その間にも度々『ジュジュ』が挟まり辛かった。
「眠いのか?」
ウィゴがぼんやりとする私に尋ねる。
「はい。昨日寝られなくて。すいません、ウィゴ様がお勉強中なのに」
「本当だぞ。横で寝られては勉強する気になんかならない」
「そうですよね」
よいしょと身体を起こし、ベンチの背に身体を預けた。
「ウィゴ様。そこは、俺の事はいいから、ここで寝ていきなって言うところですよ」
頬杖をつきなおしたシバがウィゴに言った。
頬杖をついた王子と王子護衛に挟まれ眠気に耐える使用人。傍から見るとへんてこな絵だろうな。
さわさわと木の葉の揺れる音を聞きながら、ああ、第二後宮は平和だと、何故か少しだけ心が落ち着いた。
「シバ様、お聞きしたいことがあるのですが」
ウィゴが剣の型のさらいに離れたのを眺めながら言った。
「どうぞ」
シバがにっこりと笑う。
「後宮に陛下の渡りがないって本当ですか?」
「それが悩みの種?」
シバが探るような目を隠さずに尋ねて来る。
「一因では有ります」
笑顔で頷かれた。
「本当だよ。今はね」
見上げた私にシバが笑った。
「元々、女好きの先王が外で子種を落とさない様にって建てられた宮だからね。新王は全く使う気はないよ」
「そうですか。では本当に無駄な国費を充てられている訳ですね」
新王が立って2年経っている。そんな無駄な宮はさっさと潰してしまえばいいのに。
「そうだね。

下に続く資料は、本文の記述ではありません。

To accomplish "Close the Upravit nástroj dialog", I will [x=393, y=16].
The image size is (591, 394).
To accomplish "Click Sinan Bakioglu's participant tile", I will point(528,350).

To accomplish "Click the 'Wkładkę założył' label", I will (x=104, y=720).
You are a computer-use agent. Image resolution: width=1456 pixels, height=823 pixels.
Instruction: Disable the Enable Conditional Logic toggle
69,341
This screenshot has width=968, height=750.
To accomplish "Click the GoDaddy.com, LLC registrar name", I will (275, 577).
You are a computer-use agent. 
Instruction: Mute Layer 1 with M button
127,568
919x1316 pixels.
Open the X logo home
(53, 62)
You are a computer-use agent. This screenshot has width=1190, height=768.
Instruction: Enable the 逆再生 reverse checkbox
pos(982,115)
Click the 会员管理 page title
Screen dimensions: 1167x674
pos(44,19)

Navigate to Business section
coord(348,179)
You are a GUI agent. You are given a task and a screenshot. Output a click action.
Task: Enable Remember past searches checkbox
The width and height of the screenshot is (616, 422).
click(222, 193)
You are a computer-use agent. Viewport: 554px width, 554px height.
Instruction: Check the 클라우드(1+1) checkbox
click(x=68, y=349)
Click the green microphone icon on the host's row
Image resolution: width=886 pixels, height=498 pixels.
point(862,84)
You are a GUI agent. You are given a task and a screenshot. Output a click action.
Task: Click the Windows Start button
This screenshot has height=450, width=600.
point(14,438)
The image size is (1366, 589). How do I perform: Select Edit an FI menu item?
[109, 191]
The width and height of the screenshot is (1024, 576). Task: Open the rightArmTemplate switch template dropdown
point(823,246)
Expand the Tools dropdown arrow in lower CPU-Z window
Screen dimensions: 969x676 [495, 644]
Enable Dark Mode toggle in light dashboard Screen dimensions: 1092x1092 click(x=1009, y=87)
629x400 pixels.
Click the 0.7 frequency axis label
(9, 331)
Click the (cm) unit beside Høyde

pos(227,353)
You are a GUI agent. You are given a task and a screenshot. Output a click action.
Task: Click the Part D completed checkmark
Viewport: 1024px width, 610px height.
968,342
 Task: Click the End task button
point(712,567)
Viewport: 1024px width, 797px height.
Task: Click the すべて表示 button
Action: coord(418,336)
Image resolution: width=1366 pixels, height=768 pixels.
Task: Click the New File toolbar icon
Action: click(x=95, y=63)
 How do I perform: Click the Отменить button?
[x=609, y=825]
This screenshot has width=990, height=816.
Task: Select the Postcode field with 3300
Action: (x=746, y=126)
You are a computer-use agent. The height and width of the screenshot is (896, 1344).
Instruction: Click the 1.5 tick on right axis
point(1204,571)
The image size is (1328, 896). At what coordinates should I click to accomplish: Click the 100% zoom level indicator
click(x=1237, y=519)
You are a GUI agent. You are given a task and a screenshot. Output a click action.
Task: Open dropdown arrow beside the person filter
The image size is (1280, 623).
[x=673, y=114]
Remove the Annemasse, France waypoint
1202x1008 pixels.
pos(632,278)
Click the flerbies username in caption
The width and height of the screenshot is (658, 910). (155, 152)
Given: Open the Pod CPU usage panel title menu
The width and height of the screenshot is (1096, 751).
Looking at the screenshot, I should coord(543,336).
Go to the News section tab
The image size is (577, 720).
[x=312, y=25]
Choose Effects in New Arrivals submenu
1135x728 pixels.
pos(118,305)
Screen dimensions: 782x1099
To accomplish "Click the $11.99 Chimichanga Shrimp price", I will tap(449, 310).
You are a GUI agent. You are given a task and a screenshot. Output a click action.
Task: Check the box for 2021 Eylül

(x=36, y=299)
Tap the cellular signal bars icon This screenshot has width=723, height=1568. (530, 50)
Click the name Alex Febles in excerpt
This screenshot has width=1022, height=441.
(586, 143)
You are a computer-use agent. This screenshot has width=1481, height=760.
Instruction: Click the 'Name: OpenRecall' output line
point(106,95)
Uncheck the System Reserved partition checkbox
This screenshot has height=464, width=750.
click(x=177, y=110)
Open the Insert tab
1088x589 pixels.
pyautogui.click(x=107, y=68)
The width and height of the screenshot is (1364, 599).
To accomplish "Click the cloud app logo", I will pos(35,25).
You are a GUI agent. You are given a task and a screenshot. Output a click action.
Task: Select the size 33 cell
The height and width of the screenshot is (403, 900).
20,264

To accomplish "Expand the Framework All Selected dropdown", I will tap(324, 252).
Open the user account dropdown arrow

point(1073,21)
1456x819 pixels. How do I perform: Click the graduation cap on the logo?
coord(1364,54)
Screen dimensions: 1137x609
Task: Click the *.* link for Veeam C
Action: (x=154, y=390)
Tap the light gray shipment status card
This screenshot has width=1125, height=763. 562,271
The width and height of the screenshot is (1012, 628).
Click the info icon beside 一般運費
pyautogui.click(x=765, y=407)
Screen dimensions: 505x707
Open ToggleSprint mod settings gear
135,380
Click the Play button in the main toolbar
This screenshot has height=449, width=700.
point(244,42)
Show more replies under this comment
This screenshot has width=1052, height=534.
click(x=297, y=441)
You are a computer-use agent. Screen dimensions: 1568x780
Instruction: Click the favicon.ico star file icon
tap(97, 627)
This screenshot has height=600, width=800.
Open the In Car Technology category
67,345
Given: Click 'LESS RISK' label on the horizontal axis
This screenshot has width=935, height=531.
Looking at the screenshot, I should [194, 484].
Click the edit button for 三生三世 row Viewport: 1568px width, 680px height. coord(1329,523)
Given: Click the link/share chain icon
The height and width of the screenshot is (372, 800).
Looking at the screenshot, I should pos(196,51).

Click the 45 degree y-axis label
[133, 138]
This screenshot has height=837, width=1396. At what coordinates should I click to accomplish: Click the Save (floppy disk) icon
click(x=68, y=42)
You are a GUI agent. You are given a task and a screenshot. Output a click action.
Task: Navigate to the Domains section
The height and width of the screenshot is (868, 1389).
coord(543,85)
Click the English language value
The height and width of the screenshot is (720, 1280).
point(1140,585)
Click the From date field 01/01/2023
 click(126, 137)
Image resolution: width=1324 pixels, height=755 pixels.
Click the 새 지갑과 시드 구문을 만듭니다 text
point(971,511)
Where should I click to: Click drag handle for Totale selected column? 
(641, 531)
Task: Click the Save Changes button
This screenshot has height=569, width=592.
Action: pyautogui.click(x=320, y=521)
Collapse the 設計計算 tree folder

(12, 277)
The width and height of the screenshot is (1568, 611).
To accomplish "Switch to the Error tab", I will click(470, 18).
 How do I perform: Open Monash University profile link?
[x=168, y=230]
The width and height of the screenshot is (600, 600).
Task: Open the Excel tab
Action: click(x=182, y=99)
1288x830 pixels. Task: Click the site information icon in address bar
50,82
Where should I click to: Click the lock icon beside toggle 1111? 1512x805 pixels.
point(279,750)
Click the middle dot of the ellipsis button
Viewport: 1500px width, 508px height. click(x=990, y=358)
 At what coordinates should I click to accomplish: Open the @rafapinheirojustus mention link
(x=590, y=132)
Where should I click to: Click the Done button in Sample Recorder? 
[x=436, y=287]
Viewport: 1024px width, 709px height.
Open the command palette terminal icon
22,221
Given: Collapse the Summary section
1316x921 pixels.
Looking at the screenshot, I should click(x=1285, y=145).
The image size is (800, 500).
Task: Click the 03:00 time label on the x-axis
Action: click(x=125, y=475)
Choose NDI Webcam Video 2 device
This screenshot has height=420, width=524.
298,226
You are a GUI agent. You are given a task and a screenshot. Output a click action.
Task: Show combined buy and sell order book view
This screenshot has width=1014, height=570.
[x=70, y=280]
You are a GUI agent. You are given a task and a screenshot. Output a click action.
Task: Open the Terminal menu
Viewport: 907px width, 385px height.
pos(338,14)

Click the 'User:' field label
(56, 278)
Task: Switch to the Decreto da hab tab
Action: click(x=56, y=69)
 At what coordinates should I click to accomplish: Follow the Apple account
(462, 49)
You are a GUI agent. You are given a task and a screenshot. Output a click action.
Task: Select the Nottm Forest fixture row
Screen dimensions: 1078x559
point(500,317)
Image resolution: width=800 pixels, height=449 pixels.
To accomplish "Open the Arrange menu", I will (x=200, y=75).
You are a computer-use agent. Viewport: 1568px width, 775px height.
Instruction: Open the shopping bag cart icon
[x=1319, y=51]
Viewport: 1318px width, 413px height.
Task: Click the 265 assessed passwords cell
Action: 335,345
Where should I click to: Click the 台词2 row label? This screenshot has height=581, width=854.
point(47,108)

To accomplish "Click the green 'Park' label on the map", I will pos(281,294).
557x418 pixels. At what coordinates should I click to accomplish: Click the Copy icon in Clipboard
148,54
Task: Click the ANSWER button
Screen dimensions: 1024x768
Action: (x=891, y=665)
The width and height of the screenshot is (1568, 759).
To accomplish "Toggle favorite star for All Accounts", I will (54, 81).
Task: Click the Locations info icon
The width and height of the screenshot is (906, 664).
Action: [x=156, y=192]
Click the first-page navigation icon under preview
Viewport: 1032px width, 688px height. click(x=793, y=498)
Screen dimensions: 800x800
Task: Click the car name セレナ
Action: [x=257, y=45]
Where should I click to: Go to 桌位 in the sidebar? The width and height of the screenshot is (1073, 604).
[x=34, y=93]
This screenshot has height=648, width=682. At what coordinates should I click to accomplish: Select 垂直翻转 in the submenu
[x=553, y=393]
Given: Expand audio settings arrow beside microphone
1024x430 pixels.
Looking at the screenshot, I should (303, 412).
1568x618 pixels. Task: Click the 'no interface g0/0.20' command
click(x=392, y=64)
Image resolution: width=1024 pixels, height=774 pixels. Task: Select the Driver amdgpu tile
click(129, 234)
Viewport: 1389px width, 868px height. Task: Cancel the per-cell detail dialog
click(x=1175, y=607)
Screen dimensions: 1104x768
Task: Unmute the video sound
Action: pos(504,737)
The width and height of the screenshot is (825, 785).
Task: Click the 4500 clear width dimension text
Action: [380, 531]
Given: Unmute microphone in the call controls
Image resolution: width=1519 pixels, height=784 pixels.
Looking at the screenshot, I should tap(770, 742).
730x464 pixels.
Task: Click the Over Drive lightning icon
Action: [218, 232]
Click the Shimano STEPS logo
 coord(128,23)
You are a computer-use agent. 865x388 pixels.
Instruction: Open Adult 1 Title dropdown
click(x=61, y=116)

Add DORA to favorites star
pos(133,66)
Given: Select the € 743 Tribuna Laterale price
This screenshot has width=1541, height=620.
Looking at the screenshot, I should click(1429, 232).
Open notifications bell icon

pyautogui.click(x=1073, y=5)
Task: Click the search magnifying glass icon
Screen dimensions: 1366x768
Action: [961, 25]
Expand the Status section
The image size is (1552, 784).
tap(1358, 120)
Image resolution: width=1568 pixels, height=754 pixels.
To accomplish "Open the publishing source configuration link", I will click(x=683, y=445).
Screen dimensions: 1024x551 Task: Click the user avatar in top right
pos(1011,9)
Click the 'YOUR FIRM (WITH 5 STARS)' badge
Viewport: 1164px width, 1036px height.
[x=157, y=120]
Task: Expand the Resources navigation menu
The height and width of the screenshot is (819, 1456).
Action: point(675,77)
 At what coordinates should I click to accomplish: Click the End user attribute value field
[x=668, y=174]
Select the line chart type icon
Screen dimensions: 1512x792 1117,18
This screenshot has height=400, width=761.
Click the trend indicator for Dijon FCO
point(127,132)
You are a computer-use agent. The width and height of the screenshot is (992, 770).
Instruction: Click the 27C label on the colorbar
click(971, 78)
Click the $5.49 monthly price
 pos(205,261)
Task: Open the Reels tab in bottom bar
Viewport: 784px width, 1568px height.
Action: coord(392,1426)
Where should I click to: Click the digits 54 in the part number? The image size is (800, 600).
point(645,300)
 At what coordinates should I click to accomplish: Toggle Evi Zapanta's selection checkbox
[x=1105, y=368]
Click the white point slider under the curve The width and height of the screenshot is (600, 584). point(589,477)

そして新たな姫は取らないと言う王の申渡しを無視してねじ込まれてきたのが、君の姫様だね」
驚いてシバの顔を見て固まっていると、笑顔で首を傾げられた。
「それは知らなかった?他にも君が知らなくて私が知っていることも、あるのかも知れないね」
「何をですか?」
「まあ色々だよ。ねえ、ジュジュちゃんの悩みだけどさ。私達の他に相談できる当てはないの?あの異臭の主とか。昨日は第5部隊長つかまえて稽古付けさせてたみたいだね」
ジョエに相談か。ウィゴに目を向けながら考える。
「出来るかも知れませんね。でも、うーん。知られたくない人にまで筒抜けになりそうで」
「そう。では、君の姫様に、ジュジュちゃんの個人的な事を私に話しても良いか聞いて来てごらん。おそらく良いと言うと思うよ。そうしたら私達に悩みを打ち明けられるんじゃないの?」
もう一度シバを振り仰ぐとよしよしされた。
「君が身元を偽っているのは知っているよ」
そのままシバを見ていると、不思議そうな顔をされた。
「あれ?驚かないの?」
「まあ、そうだろうなとは思ってました。友人の身の上話はかなり怪しかったと思いますし」
あんなに取り乱して泣けば、自分の話だと思われて当然だ。
シバが軽く目を見張った。
「ああ、あれ、やっぱり君の話だったの?いやそう言うのは知らないんだけど、まあ何を聞いたって君を罰することはないから安心して」
「え?じゃあ身元ってなんの」
もしかしてユール出身ではないとか、兄さんと兄妹だとか、兄さんが男だとか?
一気に青ざめた私を見て、シバが慌てた顔をした。
「だから安心してって。苛めている訳じゃないよ。不安なら姫様に聞いてごらんって。ね?」
シバの顔を見上げ凍り付く私の目の前に、小さな背中が現れた。
「シバ!お前はいつもいつも!何をしているんだ!」
苦い顔をするシバから私に身体の向きを変えたウィゴが、心配そうな顔で見下ろしていた。
「大丈夫か?顔色が悪いぞ」
頷くと、テーブルから私の本を取り手渡された。
「今日はもう戻って休め。倒れそうな顔をしている」
「ジュジュちゃん。誓って言うけど、私は君の悩みを聞いて力になりたかっただけだからね」
シバがウィゴの後ろから顔を出した。
「お前、無理矢理聞き出そうとしたのか?」
ウィゴが責める調子でシバに問う。
「違いますよ。ジュジュちゃんが気兼ねなく話せる様に気を使った結果、怯えさせてしまったと言うか。失敗しました」
言い合う二人を見ていると、凄く暖かい気持ちになった。
「次期王様とその一番近しい方が、こんなに優しくて嬉しいです。国の端の暗い場所に隠れた子供達にまで手の届く、ウィゴ様やシバ様みたいに優しい国にして下さい。お願いします」
頭を下げてそう言うと、何故か涙が溢れだして両手に顔を伏せた。
「国に蔑ろにされて苦労してきたのに、私達にそう言えるジュジュちゃんの方が優しいんだよ」
穏やかな声でそう言ったシバがまた、ウィゴと一緒くたにぎゅうと抱き締めてくれた。
今日はウィゴも大人しく、自分のお腹にくっついた私の頭を小さな手で撫でてくれていた。
嬉しかった。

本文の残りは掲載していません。